Your task
Only the number is needed: how many lines in the entries below contain the string "will"?

Source material
┌──

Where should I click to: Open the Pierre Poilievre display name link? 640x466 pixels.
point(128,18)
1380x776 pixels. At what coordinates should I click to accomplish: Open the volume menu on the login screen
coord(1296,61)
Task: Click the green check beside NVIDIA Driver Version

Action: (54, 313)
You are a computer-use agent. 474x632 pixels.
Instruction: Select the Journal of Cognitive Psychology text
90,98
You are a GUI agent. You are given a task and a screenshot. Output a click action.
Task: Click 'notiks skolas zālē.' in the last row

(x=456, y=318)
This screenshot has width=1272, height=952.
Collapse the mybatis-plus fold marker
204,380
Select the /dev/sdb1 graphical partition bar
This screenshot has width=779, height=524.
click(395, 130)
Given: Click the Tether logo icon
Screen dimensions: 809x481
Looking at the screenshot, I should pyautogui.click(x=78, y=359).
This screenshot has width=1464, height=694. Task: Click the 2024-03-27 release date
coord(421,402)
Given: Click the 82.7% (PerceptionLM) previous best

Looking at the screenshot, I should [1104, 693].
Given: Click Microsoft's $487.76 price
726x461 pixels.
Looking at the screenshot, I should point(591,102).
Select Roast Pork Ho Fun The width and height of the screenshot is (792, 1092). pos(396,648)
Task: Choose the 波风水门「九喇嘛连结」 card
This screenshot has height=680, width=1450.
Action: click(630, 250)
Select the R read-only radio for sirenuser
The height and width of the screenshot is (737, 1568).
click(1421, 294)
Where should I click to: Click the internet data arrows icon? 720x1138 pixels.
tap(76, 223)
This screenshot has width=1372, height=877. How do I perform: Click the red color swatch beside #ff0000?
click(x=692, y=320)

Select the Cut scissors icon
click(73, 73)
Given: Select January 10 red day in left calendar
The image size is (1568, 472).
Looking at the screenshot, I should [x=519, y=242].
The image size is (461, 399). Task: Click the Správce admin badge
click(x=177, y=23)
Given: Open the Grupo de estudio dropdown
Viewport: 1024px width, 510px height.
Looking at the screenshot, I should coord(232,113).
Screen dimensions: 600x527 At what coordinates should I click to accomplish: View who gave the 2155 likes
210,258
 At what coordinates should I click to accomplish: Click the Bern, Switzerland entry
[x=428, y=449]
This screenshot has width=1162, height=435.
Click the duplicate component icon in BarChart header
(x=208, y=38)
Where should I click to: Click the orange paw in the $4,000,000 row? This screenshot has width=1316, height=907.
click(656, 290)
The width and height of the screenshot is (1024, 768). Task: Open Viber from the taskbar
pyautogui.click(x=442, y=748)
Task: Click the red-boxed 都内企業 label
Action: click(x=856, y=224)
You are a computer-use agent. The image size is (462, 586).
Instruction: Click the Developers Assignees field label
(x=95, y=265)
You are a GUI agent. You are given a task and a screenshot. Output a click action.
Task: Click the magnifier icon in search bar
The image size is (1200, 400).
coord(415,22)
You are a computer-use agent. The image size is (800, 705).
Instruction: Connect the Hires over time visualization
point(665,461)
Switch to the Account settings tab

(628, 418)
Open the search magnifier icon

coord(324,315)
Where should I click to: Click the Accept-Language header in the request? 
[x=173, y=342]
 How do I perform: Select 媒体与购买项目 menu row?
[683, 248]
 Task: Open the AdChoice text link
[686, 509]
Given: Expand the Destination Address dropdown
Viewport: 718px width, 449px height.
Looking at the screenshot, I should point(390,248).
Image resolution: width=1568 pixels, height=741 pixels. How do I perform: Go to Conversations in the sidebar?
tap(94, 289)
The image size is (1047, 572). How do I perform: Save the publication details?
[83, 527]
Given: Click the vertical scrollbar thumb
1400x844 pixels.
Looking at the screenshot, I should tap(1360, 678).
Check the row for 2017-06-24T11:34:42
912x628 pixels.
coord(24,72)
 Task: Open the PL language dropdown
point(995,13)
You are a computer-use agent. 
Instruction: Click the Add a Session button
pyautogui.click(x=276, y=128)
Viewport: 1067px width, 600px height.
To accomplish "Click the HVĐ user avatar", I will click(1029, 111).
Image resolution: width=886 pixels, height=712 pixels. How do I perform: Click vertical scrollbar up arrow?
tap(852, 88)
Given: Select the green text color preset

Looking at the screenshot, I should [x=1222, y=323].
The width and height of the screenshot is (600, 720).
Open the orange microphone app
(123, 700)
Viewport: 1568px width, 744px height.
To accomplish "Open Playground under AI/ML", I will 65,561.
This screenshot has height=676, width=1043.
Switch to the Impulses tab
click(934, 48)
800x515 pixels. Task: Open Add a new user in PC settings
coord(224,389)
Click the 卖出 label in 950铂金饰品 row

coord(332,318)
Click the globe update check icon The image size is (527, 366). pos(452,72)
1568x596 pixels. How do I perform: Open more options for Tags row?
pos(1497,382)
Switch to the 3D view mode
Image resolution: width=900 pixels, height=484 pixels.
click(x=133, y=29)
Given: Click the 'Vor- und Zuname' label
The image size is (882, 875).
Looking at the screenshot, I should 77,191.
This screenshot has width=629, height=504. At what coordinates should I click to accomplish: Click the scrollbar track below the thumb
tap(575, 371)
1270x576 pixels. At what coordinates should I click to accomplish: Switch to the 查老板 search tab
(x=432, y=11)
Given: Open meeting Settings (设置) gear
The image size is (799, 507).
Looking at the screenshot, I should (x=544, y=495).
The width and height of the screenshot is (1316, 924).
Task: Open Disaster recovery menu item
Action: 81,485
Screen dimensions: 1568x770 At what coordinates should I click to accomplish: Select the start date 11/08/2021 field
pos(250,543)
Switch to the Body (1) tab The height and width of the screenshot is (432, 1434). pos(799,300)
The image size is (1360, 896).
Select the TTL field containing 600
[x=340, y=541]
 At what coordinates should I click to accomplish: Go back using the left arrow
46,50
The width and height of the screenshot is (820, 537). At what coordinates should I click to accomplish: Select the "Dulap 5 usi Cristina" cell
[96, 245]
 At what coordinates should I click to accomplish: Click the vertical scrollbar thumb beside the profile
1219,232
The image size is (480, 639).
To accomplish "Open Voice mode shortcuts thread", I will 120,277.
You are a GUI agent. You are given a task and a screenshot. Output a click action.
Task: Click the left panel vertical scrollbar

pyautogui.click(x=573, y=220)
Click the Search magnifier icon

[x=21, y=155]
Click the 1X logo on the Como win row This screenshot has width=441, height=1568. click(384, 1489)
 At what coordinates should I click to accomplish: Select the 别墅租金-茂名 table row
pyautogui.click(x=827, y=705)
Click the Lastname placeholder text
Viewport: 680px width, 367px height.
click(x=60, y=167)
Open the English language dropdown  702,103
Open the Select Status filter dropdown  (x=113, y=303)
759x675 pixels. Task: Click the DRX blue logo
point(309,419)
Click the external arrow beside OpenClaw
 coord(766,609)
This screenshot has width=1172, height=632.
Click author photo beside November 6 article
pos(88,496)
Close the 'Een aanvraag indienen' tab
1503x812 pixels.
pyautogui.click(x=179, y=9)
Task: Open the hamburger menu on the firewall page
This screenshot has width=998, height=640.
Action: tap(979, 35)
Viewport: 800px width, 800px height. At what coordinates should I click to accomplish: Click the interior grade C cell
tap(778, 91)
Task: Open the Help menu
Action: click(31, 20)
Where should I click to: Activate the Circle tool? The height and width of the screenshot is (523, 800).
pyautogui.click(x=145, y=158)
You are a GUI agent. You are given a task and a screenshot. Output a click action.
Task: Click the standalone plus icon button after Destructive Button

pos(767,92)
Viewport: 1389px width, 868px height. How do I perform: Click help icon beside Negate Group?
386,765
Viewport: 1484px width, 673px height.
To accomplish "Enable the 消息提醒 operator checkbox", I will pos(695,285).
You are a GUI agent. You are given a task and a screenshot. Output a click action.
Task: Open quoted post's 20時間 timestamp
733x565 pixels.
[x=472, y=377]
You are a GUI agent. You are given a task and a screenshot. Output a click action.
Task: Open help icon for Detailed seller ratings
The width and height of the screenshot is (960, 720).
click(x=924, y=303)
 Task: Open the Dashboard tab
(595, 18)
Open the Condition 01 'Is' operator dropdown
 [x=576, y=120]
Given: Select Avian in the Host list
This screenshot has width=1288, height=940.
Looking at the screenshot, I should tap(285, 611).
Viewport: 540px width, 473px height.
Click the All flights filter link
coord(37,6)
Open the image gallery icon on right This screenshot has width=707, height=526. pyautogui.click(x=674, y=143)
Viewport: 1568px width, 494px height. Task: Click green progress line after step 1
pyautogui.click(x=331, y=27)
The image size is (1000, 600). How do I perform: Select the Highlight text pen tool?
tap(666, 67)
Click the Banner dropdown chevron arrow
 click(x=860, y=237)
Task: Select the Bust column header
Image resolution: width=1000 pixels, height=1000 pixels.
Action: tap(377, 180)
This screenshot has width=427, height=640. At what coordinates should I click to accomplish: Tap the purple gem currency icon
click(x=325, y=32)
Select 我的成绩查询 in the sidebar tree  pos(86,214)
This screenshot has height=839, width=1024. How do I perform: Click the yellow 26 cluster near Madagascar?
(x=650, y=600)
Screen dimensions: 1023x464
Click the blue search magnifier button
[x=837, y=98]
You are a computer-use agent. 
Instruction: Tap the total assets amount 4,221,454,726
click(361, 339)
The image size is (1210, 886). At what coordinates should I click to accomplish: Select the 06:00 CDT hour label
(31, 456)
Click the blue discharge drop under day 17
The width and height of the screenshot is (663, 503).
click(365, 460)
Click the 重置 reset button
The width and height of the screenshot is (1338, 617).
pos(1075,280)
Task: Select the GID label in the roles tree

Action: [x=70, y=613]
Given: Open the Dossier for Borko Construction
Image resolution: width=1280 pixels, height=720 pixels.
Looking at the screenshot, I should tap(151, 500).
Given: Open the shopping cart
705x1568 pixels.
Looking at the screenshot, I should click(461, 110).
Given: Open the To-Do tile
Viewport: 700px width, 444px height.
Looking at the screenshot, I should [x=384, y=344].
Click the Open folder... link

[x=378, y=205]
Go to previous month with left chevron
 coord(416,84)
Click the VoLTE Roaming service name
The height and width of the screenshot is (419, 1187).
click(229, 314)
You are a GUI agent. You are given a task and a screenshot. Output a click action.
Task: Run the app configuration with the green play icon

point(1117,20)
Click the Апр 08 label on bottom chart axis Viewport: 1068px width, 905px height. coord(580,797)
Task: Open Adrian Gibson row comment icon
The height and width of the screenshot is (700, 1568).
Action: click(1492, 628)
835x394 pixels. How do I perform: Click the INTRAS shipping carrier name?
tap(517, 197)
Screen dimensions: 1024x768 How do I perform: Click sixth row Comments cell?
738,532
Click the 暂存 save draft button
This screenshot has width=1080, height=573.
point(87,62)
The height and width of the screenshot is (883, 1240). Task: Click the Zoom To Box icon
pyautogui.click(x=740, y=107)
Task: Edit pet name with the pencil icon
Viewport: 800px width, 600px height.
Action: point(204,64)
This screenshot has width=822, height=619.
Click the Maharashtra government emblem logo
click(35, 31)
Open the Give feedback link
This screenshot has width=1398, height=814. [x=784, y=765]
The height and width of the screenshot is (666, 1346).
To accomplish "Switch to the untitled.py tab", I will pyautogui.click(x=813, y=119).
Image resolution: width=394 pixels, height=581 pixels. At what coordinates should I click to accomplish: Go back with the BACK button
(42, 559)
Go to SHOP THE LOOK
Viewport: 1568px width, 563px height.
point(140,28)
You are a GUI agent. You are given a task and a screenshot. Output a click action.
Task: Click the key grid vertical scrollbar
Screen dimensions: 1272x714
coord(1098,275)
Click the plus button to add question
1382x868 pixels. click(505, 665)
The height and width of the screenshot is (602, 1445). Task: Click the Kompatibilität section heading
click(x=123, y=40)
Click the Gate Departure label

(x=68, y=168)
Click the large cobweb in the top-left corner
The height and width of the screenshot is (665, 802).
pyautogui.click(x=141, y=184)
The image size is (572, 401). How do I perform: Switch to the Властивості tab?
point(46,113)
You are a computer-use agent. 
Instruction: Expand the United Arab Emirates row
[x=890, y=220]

└──

Reply
5